● Prompt 1
Answer these questions from the weather text:
(a) On average, how fast do tornadoes move?
(b) What causes the sudden floods?
(c) What shape does snow always have?

● Text provided

▬▬▬▬▬▬

A severe thunderstorm may spawn a tornado,
a violently rotating column of air which descends from a thunderstorm cloud
system. On the average, tornadoes move about 30 miles an hour, however, some
move very slowly while others speed along at 60 miles an hour or more.
Floods are a natural and inevitable part of
life along the rivers of our country. Some floods occur seasonally when winter
or spring rains, coupled with melting snows, or torrential rains associated
with tropical storms, drain. Other floods are sudden, resulting from heavy
localized rainfall. These flash floods are raging torrents which rip through
river beds, urban streets, coastal sections and mountain canyons after heavy
rains, and sweep everything before them.
Hurricanes are storms that start over
tropical waters. The blazing Sun beats down on the ocean waters day after day
and the air above this water gets hot. As cold air moves in, it pushes the hot
air straight up until the hot air reaches a cool layer of air. The water vapor
condenses very suddenly and becomes a driving rain. Cooler air from the
outside moves in, in a whirling motion, like water going down a drain. The
center or "eye" of the hurricane is calm, but all around it the
winds and rain are swirling.
PROCEDURE:
- This introductory coloring exercise has
the students looking at rain, snow, and sun dominated weather. Before the
students color, direct their attention to some of the characteristics of that
specific type of weather.
- You might also want to go over some
other weather types. Below is a list that can help guide your discussion.
Rain: Comes from clouds; wet liquid; different types
of clouds produce different intensities of rain.
Snow: Comes from cold clouds; solid water; always has
a hexagonal shape (an ice crystal grows in this pattern).
Sun: Clear day; depending on where the sun is in the
sky controls how hot it is.
Hail: Frozen rain (not a crystal like snow).
Hurricane: High winds, lots of rain.
Tornado: High winds that swirl around violently.

▬▬▬▬▬▬

Collected data entries:
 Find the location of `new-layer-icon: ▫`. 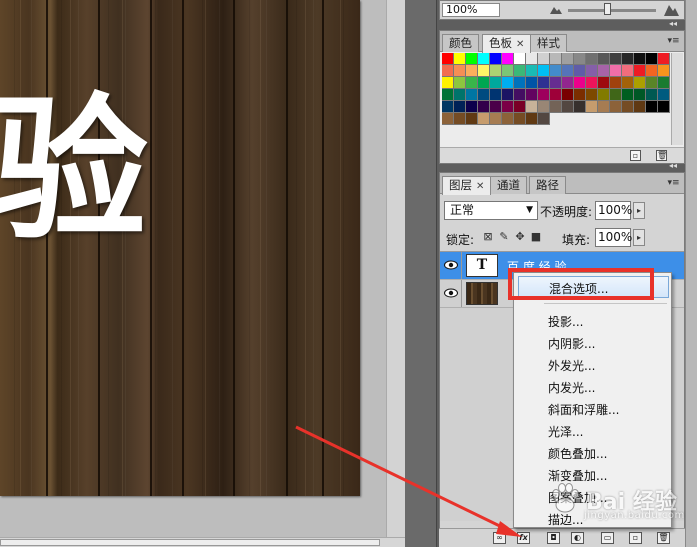

new-layer-icon: ▫ is located at coordinates (636, 538).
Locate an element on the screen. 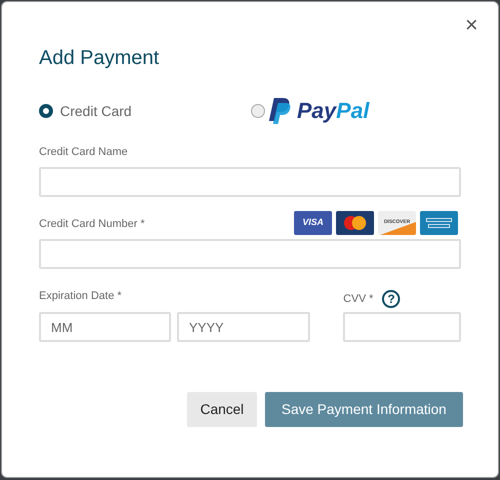 This screenshot has height=480, width=500. amex-card-icon is located at coordinates (439, 223).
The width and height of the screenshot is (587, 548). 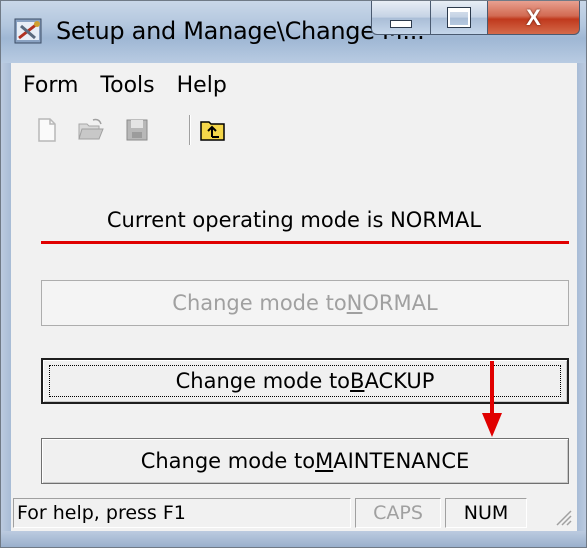 I want to click on new-document-icon, so click(x=47, y=130).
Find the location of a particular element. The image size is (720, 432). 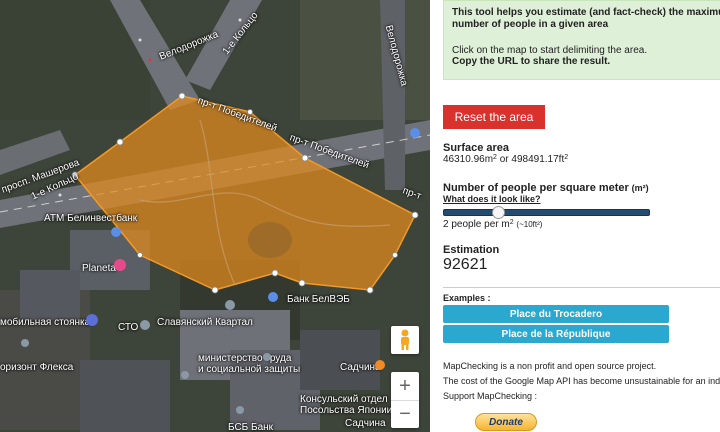

map-label-planeta: Planeta is located at coordinates (99, 268).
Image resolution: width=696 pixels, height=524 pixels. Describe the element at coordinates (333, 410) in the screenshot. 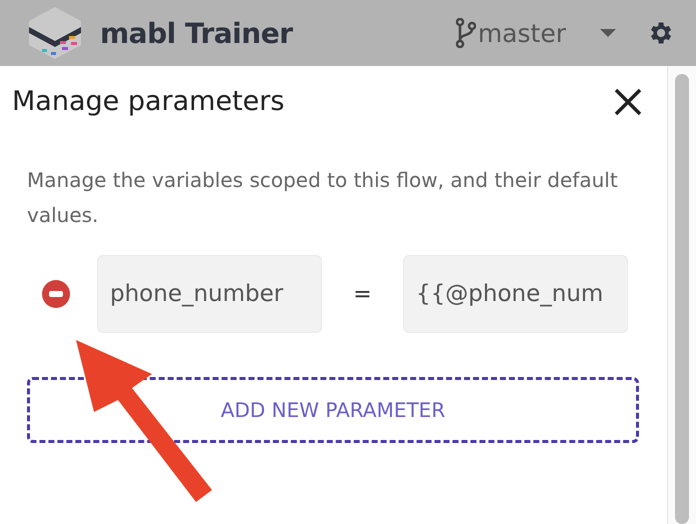

I see `add-parameter-button: ADD NEW PARAMETER` at that location.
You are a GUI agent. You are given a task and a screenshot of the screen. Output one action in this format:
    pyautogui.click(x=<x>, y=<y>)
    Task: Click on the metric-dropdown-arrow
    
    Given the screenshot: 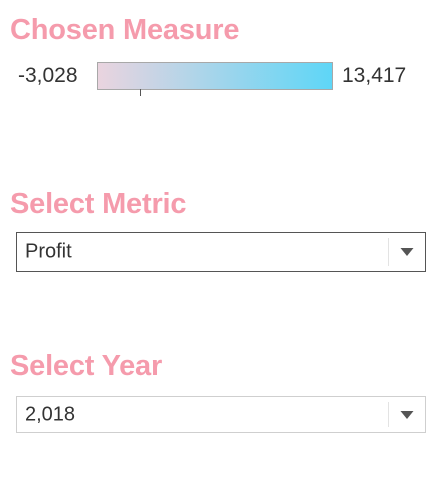 What is the action you would take?
    pyautogui.click(x=407, y=252)
    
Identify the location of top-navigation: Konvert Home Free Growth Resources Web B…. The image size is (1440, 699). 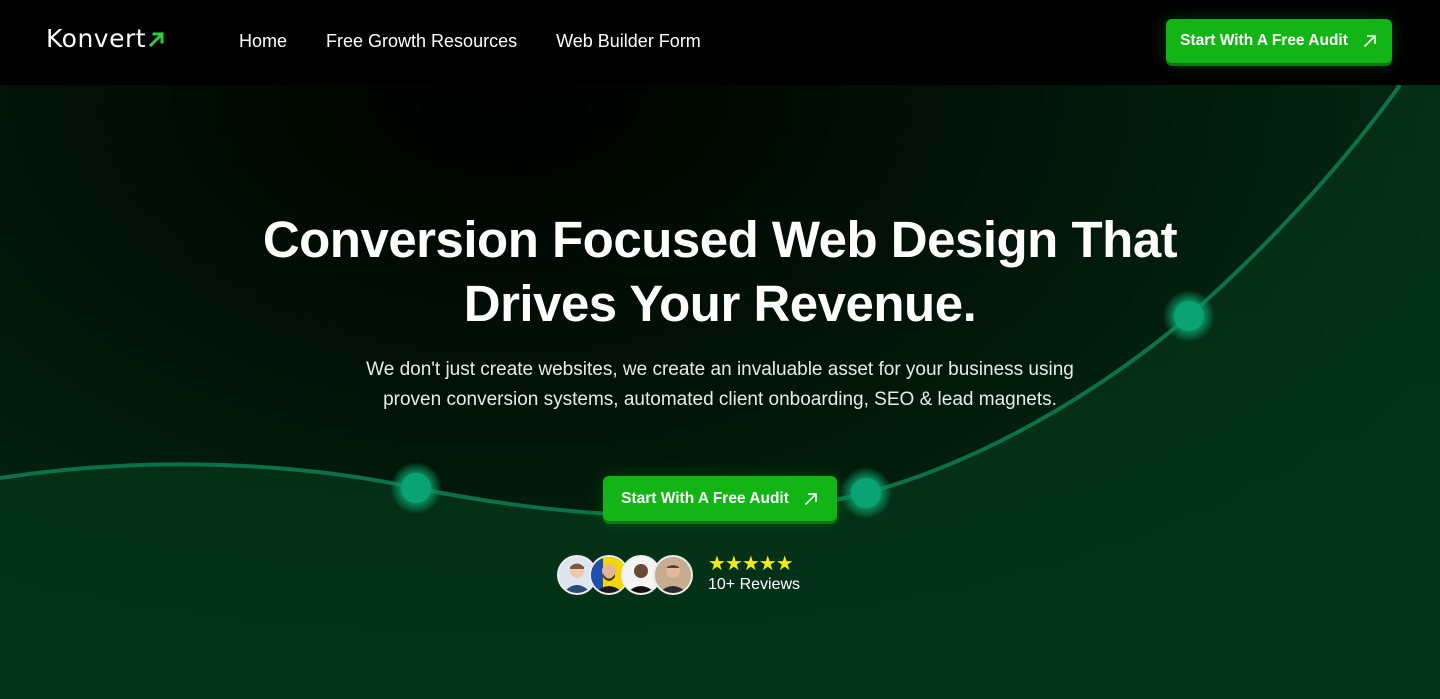
(720, 42).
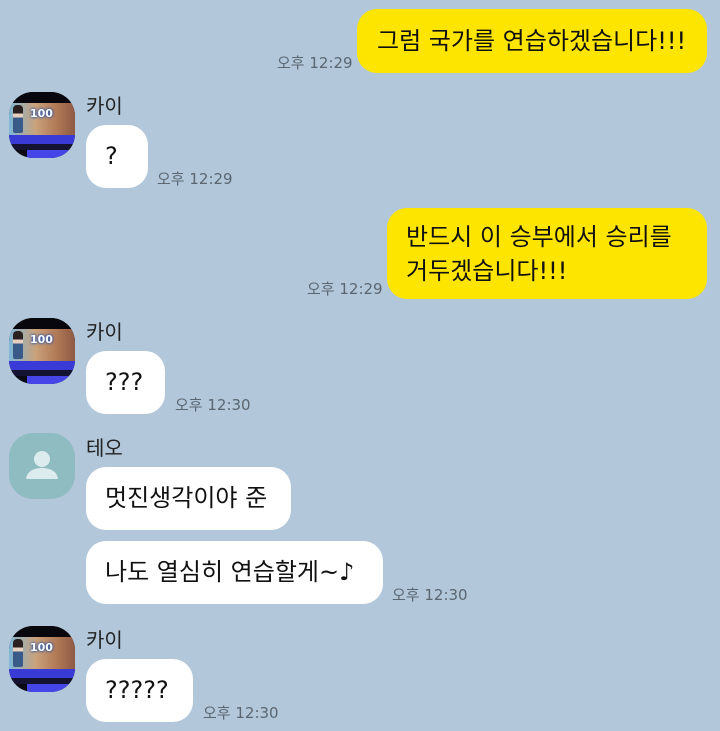 This screenshot has height=731, width=720. I want to click on default-person-icon, so click(42, 466).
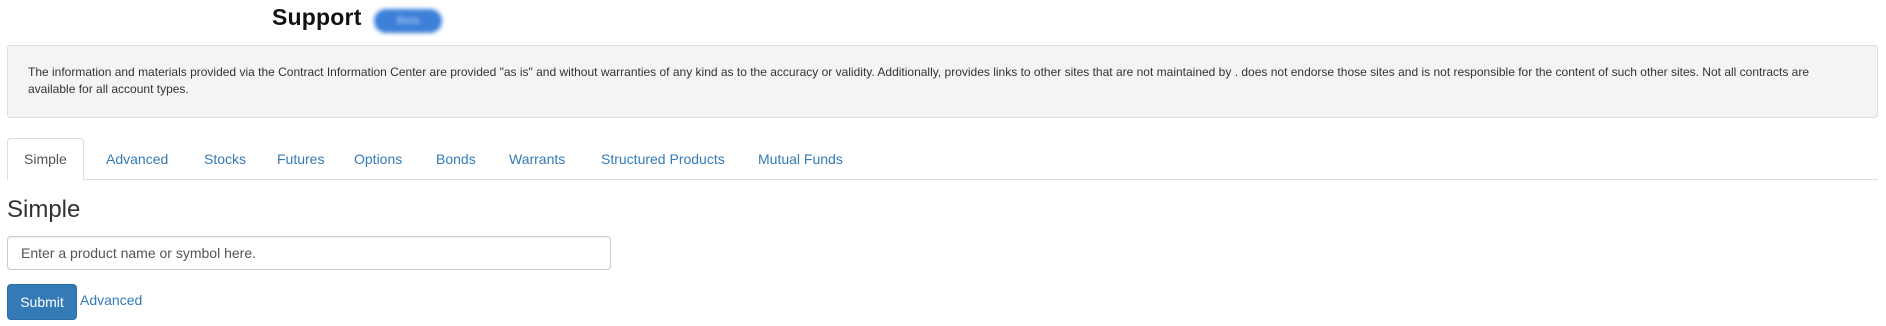 The image size is (1886, 326). What do you see at coordinates (800, 159) in the screenshot?
I see `tab-mutual-funds: Mutual Funds` at bounding box center [800, 159].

▬▬▬▬▬▬

● Prompt 2
Copy everything in the records from the line containing "Identify the location" down to the end of the records, both included, and omit the pictures.

● Exercise solution 1
(a) About 30 miles an hour.
(b) Heavy localized rainfall.
(c) A hexagonal shape.

● Exercise solution 2
Identify the location of top-navigation: Konvert Home Free Growth Resources Web B…. The image size is (1440, 699). 
(720, 42).
 This screenshot has height=731, width=720. I want to click on default-person-icon, so click(42, 466).
 The image size is (1886, 326). What do you see at coordinates (800, 159) in the screenshot?
I see `tab-mutual-funds: Mutual Funds` at bounding box center [800, 159].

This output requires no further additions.